● Cosa si chiede
Riporta parola per parola la parte dell'articolo su Un sabato italiano di Sergio Caputo, cominciando da "L’album più amato" e terminando con "sulle piattaforme streaming).".

Sergio Caputo: Un sabato italiano è un folgorante ritratto degli anni Ottanta

L’album più amato del cantautore romano, pubblicato nell’aprile del 1983, festeggia i 40 anni con un cofanetto e un tour nei teatri. Perché è ancora oggi attualissimo

«Cosa resterà degli anni Ottanta», si domandava retoricamente Raf in una delle sue canzoni più ispirate. Un decennio che è ancora oggi assai controverso, soprattutto dal punto di vista musicale, tra feroci detrattori ed entusiasti seguaci. Tacciati (forse con eccessiva superficialità) di volgarità, edonismo e disimpegno, gli anni Ottanta stanno conoscendo da qualche anno un vero e proprio boom, come dimostra l’immutato seguito live di gruppi come Duran Duran, Pet Shop Boys, New Order, Simple Minds e Simply Red e il successo di canzoni di artisti contemporanei che si ispirano apertamente alle sonorità di quegli anni (si pensi a Blinding Lights di The Weeknd, la canzone più ascoltata di sempre sulle piattaforme streaming).

● Righe del dataset
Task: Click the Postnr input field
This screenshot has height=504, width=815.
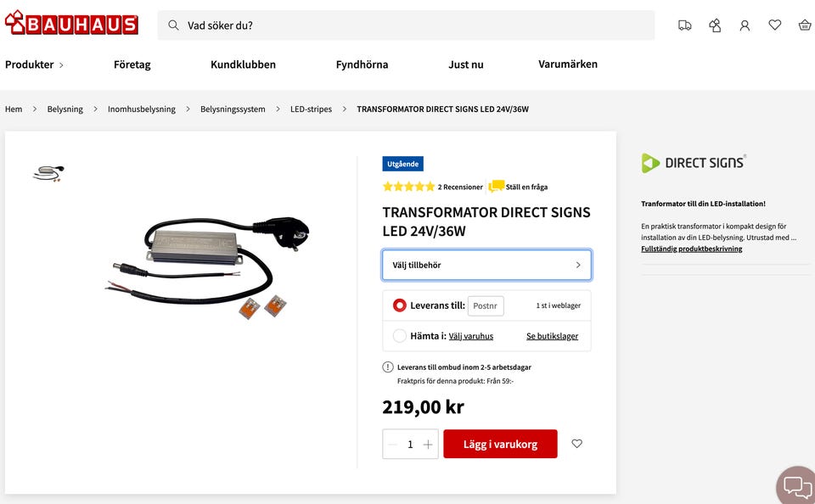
---
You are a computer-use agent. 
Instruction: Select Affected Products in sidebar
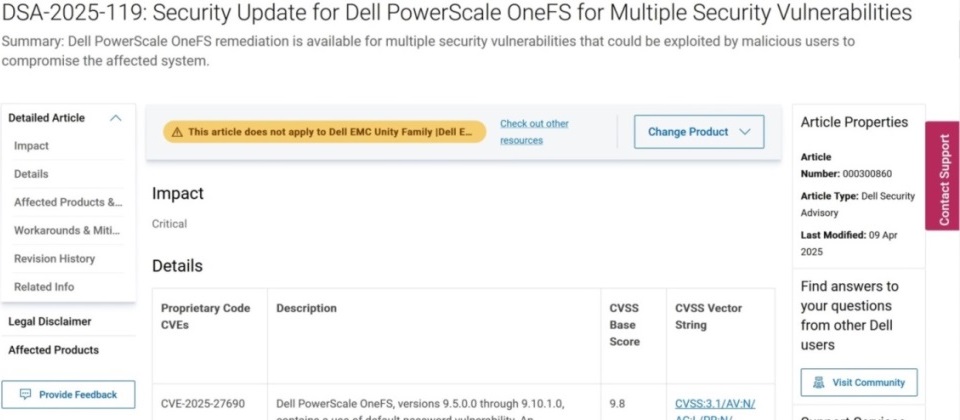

● Risposta al compito
L’album più amato del cantautore romano, pubblicato nell’aprile del 1983, festeggia i 40 anni con un cofanetto e un tour nei teatri. Perché è ancora oggi attualissimo

«Cosa resterà degli anni Ottanta», si domandava retoricamente Raf in una delle sue canzoni più ispirate. Un decennio che è ancora oggi assai controverso, soprattutto dal punto di vista musicale, tra feroci detrattori ed entusiasti seguaci. Tacciati (forse con eccessiva superficialità) di volgarità, edonismo e disimpegno, gli anni Ottanta stanno conoscendo da qualche anno un vero e proprio boom, come dimostra l’immutato seguito live di gruppi come Duran Duran, Pet Shop Boys, New Order, Simple Minds e Simply Red e il successo di canzoni di artisti contemporanei che si ispirano apertamente alle sonorità di quegli anni (si pensi a Blinding Lights di The Weeknd, la canzone più ascoltata di sempre sulle piattaforme streaming).